On 02/17/2012 02:51 PM, Jon Callas wrote:

On Feb 17, 2012, at 12:41 PM, Nico Williams wrote:

I'd like for /dev/urandom to block, but only early in boot.  Once
enough entropy has been gathered for it to start it should never
block.  One way to achieve this is to block boot progress early
enough in booting by reading from /dev/random, thus there'd be no
need for /dev/urandom to ever block.

I can understand why you might want that, but that would be wrong
with a capital W. The whole *point* of /dev/urandom is that it
doesn't block. If you want blocking behavior, you should be calling
/dev/random.

Alternatively, we could specify a /dev/nrandom which has the behavior Nico desires.
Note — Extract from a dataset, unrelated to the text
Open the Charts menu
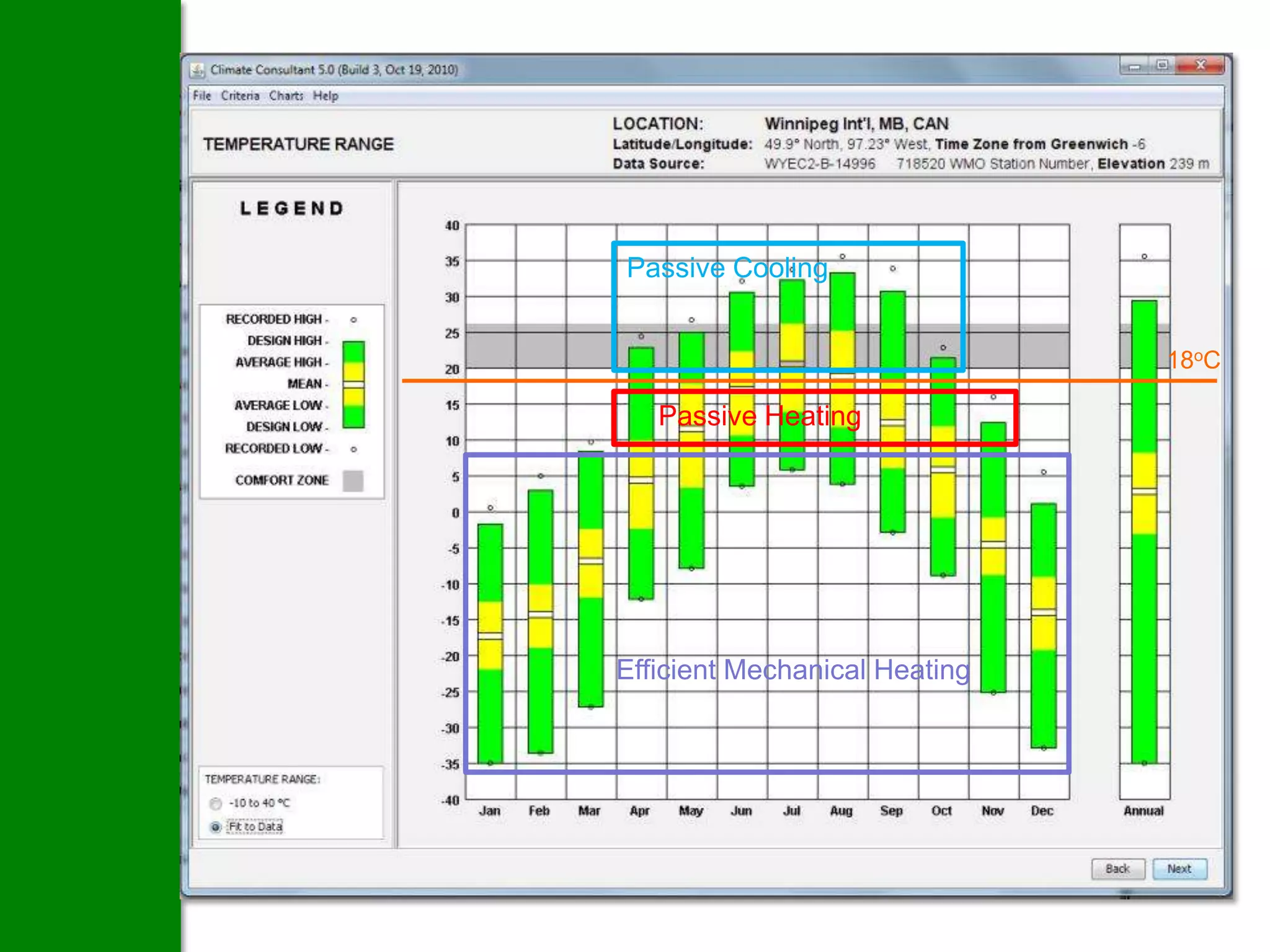 click(286, 96)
The correct solution is to have early-stage boot code
call /dev/random if it wants blocking behavior.

Except when /dev/random is equivalent to to /dev/urandom, as in OpenBSD and whatever Ben just posted from (FreeBSD perhaps?).

(Note that I have completely ignored an argument of why blocking is
rarely a good idea, which is the reason people call /dev/urandom. No
one said software engineering was easy.)

"Don't block unless it's truly so soon after startup that the kernel's (nondecreasing) accumulated entropy estimate is pathologically low" ought to be a satisfiable requirement.

The guy who writes the ssh_keygen program shouldn't have to try to figure out if he's being called from /etc/rc*, he should be able to get what he needs from a standard device.